Yearwood's highly poetic material ranges from tormented love ("Your hair
is so black, as black as horses/to bear the pail of pale moonlight/why not
allow me to put my fingers among your locks/and lay down there'--Tam Lin)through
racism ("They wanted to know how I could be his sister/And where did I
live and what was my last name/How could we be related because of the colours
of our skin?"-'Who Killed Phillip") to just general dissatisfaction
with society as we know it. Anger runs under poignancy like rocks under a smooth
sea; her sublime voice breaks in wails and moans over the words: the guitar
screams.
This dichotomy between the angelic and the demonic is everywhere. On the CD
sleeve Is a passage from the Bible twisted into a perverted prayer that reads
in part "...Evil Is stronger than good. The evil you do will outlive you
by generations. The good you do will be forgotten as yesterday's grass..." Yearwood
laughs when asked about this: "That's an amalgam of psychic garbage, you
push the backwards transmogrifier and it all comes out backwards. The Bible
is good fertile ground for poetry.
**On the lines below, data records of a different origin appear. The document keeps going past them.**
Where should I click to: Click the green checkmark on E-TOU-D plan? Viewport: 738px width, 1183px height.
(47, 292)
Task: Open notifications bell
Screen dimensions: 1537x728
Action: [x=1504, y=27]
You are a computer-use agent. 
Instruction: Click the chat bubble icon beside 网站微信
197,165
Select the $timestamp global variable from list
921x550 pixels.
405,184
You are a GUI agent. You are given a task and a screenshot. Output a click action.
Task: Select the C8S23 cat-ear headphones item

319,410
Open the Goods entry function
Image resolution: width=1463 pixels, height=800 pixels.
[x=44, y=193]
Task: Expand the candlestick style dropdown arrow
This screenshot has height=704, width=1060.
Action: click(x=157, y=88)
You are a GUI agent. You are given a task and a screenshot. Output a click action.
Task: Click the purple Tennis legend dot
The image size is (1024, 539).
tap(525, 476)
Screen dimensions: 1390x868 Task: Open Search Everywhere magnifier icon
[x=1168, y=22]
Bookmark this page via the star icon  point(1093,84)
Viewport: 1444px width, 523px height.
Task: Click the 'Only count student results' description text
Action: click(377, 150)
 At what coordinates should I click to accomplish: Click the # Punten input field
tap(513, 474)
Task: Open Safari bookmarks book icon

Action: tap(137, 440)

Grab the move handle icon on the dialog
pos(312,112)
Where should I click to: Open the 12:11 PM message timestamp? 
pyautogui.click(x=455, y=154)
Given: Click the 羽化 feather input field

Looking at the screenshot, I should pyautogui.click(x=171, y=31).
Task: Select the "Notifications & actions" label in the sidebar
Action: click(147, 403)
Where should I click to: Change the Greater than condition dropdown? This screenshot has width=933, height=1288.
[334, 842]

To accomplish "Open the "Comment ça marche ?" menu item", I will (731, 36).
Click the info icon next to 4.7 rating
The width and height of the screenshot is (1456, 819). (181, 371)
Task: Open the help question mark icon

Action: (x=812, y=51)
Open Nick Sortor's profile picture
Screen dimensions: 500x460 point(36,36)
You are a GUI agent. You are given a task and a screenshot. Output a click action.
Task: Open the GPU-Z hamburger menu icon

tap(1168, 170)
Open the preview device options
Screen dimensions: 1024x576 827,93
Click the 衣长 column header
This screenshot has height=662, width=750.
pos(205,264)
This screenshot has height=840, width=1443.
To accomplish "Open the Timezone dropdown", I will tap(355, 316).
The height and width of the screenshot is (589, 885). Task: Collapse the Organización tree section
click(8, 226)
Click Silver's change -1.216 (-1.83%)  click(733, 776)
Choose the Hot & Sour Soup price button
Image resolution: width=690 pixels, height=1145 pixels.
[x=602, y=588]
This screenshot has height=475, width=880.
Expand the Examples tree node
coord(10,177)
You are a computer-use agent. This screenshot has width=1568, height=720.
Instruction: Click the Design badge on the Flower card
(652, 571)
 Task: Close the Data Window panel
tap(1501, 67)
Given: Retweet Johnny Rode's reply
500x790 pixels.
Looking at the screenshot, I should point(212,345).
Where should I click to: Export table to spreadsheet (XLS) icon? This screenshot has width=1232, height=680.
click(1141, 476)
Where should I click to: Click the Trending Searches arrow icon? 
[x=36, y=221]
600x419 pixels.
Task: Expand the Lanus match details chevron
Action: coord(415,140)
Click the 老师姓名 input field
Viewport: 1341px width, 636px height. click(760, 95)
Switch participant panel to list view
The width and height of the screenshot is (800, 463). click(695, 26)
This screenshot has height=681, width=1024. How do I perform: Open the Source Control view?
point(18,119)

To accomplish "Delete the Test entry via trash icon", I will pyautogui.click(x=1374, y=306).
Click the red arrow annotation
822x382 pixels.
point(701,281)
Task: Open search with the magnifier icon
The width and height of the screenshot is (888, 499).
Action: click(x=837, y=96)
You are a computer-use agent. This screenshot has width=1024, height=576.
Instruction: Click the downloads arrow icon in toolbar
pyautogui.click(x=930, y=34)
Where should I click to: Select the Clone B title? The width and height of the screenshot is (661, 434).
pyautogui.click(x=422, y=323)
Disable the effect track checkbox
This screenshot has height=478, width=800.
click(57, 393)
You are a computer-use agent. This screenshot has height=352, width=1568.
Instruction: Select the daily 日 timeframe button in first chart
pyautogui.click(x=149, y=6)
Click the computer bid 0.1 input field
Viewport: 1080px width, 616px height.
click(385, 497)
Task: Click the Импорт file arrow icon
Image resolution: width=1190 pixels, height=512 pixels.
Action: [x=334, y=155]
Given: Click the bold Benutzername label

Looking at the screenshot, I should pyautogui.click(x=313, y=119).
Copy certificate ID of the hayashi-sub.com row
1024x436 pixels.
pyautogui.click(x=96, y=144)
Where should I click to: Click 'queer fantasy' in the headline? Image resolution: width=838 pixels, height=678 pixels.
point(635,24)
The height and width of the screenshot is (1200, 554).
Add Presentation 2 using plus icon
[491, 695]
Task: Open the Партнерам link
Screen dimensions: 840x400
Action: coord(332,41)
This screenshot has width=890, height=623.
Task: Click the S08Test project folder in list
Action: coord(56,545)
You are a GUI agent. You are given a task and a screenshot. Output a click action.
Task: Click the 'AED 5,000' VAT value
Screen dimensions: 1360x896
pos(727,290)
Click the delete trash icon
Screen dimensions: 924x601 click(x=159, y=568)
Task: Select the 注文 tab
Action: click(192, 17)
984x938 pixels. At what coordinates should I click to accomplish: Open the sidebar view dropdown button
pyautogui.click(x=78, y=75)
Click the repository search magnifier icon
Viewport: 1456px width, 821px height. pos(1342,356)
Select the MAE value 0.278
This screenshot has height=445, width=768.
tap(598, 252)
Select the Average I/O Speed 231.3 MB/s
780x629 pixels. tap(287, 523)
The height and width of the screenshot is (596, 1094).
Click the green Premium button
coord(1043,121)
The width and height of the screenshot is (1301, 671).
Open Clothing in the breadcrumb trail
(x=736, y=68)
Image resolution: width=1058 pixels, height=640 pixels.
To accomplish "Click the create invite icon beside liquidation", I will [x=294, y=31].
Tons of my lyrics are stolen from the Bible.
The lyrics are free, really: they're in the public domain!"
She claims to be completely obsessed by the idea of the end of the world,
although in different terms than the comic-book character with the sign-board
around his neck. "it's something to do with knowing that it has already
ended.." she explains. "For [many indigenous people]. the world is
over. Yearwood spent eight years criss- crossing the country working on Native-rights
issues full-time. This has given her a wider perspective on her native Alberta
and its fair share of rednecks: "You're surrounded, you're In a war zone
at all times, and you have to remember that they're racists, and they hate
artists."
While waiting for everybody else to realize the world has ended. Yearwood
is writing a book based on the memoirs of an "ornery old coot" from
Alberta that will also be a surreal history. She plans to start her own indie
publishing company to match her indie record label, as well as to continue
to tour.
---Stephanie Parker
Stavanger Aftenblad, Stavanger 20. Nov - 97
Canadian Yearwood sings songs that makes your blood flow a little faster -
and makes all the oppressed ghosts crawl towards the surface. Scary stuff
in other words. Yearwood sounds like a mixture of an innocent girl and the
voice of a very miserable undead.
The lyrics and the melodies are apparently nice and innocent. But underneath
the civilized surface, the demons dance.
But Kathleen Yearwood's got nothing to do with black metal or death metal.
No, she simply writes nerve-racking ingenious songs about suffering, pain,
imprisonment and injustice, and of the dream that is seldom fulfilled. "Book
of Hate" and "Little Misery Birds" are filled with these kind
of songs.
Kathleen Yearwood might be compared to our own Mari Boine in terms of tradition
and the way she uses her voice. They both find their inspiration in the traditional
folk music, and they are both gifted with extraordinary voices.
Yearwood arrives at Checkpoint without a band. She will perform songs from
her albums "Book of Hate" and "Little Mary Birds. Maybe both "Who
Killed Phillip", "Night Falls" and "Pastorale"
A very quickly done (and hopefully accurate) translation by Kathleen Yearwood
of an article from Stavanger Aftenblad, Stavanger 20. Nov - 97.